Stored records:
**********
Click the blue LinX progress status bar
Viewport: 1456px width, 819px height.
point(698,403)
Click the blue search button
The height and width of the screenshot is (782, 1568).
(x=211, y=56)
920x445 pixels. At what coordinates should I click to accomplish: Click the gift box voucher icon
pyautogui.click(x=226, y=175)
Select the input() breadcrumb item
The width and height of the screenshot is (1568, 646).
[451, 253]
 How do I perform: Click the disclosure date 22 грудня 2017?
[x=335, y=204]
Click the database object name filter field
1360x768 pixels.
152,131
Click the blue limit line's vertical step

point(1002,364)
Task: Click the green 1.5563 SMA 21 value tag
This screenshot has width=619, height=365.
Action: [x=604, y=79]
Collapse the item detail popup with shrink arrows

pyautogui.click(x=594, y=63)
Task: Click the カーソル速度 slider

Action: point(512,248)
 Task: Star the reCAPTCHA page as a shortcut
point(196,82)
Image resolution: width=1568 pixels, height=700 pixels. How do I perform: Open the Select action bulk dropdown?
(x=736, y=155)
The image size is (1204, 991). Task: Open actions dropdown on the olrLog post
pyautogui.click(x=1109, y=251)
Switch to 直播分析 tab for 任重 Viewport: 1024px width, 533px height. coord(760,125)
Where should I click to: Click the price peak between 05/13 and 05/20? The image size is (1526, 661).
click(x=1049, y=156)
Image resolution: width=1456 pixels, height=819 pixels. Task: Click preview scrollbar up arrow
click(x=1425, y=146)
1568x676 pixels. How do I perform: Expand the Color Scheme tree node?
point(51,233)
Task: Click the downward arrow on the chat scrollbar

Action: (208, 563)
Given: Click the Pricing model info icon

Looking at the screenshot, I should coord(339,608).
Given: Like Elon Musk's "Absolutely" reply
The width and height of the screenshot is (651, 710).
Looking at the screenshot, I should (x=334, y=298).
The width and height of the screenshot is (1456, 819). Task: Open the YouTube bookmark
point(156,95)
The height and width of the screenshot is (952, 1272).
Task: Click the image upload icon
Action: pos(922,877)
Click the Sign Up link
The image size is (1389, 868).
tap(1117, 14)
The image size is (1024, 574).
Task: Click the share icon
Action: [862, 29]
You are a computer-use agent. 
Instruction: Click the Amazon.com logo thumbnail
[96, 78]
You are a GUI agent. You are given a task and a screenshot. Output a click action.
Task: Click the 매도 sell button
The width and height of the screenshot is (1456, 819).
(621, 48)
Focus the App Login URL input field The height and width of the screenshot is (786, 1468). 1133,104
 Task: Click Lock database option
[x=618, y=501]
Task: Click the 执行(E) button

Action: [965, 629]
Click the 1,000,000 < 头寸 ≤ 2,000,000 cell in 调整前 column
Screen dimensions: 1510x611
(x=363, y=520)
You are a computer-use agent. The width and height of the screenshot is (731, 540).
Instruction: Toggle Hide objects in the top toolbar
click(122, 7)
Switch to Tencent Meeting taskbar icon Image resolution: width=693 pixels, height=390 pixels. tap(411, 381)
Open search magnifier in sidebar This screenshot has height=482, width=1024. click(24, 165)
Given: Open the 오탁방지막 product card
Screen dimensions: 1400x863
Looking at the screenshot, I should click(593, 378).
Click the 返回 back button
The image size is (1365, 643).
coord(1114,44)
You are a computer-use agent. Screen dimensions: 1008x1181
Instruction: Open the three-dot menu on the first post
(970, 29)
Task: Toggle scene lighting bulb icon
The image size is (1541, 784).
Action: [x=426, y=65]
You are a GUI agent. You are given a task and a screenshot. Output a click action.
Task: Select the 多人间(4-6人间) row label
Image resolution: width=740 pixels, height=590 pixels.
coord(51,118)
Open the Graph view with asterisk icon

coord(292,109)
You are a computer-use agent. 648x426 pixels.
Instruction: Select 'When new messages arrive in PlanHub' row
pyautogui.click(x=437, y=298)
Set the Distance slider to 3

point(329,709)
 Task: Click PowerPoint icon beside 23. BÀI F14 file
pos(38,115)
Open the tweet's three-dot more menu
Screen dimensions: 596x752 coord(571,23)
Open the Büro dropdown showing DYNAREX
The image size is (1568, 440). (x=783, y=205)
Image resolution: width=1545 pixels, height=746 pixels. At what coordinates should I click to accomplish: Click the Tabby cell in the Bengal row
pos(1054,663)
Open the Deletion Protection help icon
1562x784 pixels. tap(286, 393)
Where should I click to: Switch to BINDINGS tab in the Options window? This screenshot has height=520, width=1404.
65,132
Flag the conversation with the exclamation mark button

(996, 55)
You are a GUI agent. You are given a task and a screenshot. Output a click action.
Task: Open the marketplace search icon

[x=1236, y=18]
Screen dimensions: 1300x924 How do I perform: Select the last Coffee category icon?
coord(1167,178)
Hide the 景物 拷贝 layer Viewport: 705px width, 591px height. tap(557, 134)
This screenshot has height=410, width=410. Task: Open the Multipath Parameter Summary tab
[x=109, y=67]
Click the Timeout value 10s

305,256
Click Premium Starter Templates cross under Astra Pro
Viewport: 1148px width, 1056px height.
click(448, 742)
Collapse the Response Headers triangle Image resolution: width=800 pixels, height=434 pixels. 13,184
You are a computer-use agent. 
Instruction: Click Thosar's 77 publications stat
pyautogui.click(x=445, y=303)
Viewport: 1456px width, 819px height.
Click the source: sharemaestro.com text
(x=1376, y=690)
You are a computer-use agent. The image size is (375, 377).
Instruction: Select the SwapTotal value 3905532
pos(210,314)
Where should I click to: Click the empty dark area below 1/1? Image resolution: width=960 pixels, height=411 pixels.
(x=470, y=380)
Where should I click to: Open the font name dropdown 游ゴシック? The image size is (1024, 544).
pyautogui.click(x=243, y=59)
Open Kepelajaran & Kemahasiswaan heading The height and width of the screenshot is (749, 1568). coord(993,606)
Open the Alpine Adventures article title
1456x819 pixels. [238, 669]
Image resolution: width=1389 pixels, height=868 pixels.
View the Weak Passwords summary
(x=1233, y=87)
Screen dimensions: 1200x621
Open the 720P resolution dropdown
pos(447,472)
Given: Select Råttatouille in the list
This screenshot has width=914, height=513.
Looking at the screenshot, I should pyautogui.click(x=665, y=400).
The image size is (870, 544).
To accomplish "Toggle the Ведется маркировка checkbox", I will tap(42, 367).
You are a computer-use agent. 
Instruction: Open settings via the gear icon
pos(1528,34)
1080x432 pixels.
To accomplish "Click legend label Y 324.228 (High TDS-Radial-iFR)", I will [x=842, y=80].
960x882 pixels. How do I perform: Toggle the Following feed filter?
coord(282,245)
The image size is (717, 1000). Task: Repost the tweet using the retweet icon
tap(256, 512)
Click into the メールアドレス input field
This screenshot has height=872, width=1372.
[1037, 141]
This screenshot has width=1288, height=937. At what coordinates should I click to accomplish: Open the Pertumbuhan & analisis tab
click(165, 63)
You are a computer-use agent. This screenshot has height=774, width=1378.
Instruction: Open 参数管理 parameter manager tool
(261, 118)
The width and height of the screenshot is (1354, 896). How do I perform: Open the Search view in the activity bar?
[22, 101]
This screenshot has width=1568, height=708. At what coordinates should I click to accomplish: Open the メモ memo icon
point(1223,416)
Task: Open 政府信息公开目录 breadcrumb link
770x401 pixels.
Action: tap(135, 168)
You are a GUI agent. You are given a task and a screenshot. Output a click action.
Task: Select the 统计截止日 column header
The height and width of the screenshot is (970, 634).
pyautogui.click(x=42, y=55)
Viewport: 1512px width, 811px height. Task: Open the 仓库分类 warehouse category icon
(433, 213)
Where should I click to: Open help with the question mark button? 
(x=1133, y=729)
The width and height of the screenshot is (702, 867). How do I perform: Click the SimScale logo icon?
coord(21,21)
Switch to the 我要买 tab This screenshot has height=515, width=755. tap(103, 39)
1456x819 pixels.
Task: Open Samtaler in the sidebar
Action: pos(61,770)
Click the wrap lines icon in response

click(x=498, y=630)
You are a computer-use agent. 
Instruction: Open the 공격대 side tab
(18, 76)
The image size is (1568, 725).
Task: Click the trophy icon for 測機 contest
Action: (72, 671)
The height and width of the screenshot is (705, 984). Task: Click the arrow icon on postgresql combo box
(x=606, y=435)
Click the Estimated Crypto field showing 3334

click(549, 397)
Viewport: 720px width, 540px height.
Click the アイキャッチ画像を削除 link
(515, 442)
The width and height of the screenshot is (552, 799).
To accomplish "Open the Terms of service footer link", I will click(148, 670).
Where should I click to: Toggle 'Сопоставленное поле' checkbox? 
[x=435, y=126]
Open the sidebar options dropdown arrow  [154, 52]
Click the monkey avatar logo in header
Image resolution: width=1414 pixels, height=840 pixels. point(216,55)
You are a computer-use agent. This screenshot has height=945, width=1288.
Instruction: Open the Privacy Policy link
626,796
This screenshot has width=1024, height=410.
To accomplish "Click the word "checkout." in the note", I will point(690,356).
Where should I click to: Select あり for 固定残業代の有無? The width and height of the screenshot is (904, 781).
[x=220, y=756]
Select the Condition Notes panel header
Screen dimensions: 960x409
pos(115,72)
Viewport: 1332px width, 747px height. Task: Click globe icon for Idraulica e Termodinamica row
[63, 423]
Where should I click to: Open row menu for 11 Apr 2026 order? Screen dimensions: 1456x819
**********
Problem requirements → Please reproduce, word for word, the items from the line with "The width and height of the screenshot is (552, 799)." up to and including the line with "Open the sidebar".

Written response →
The width and height of the screenshot is (552, 799).
To accomplish "Open the Terms of service footer link", I will click(148, 670).
Where should I click to: Toggle 'Сопоставленное поле' checkbox? 
[x=435, y=126]
Open the sidebar options dropdown arrow  [154, 52]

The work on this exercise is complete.